*What the task asks:*
Please copy exactly the line that contains "You are a GUI" and every line after it through the end of the records, leaving the pictures out.

[Dataset items]
----
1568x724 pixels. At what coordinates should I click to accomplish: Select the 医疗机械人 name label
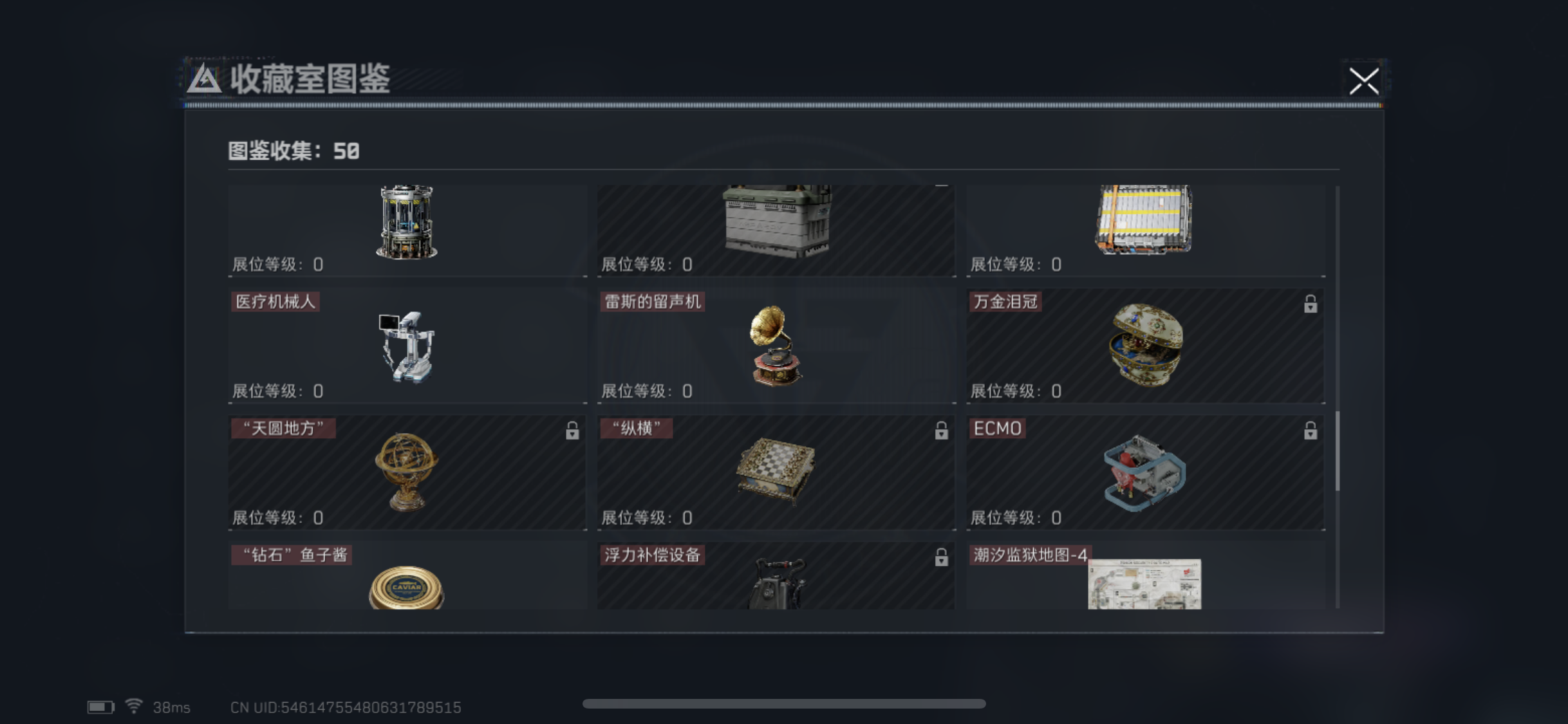[275, 302]
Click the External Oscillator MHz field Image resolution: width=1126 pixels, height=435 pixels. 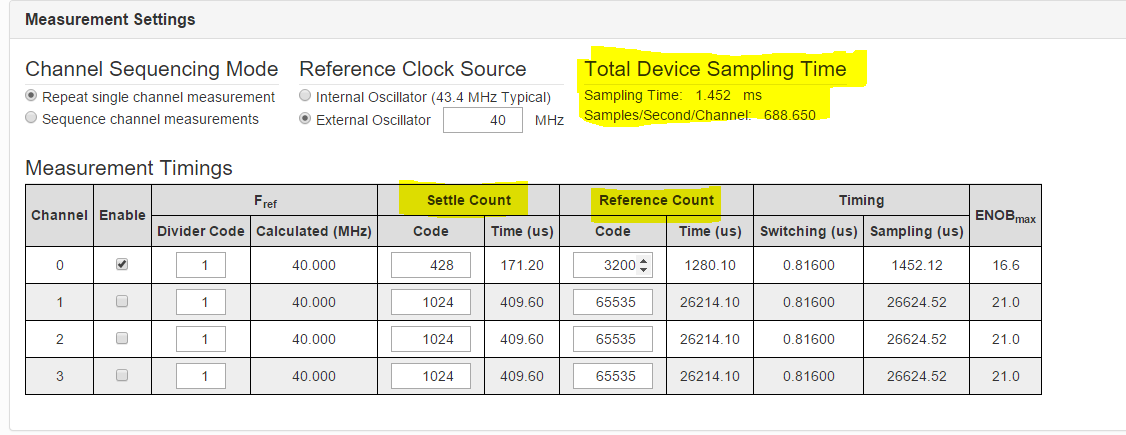483,120
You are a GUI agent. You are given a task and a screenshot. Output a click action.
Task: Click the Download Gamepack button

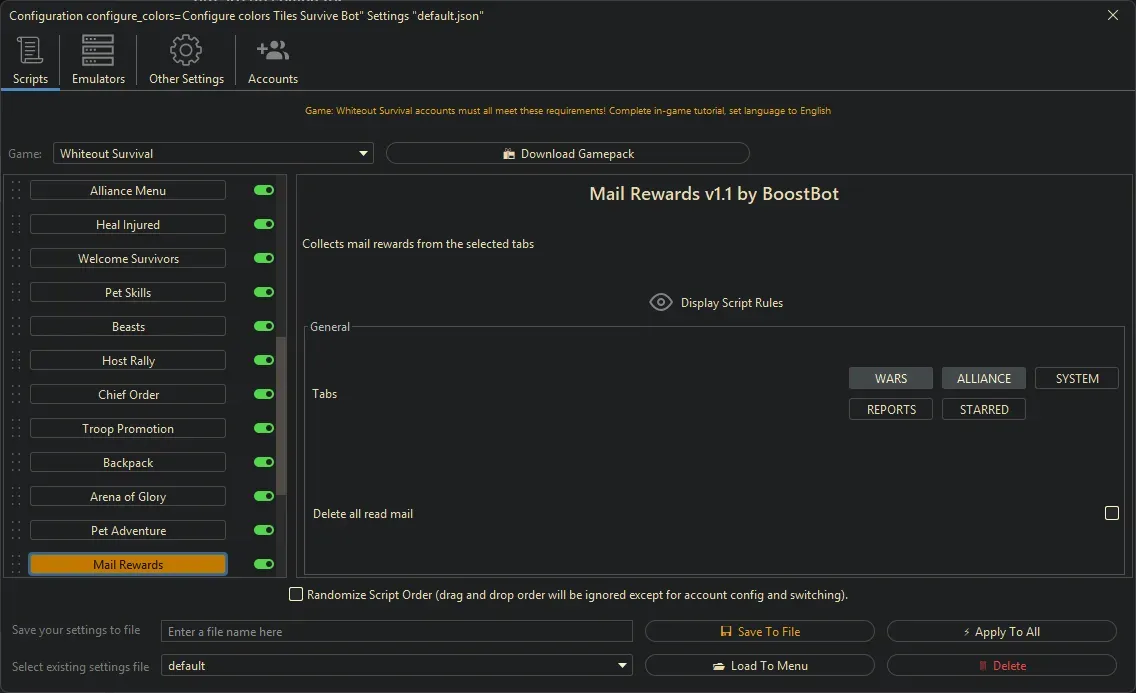[567, 154]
----
*Response area:*
You are a GUI agent. You are given a task and a screenshot. Output a click action.
Task: Click the Download Gamepack button

[567, 154]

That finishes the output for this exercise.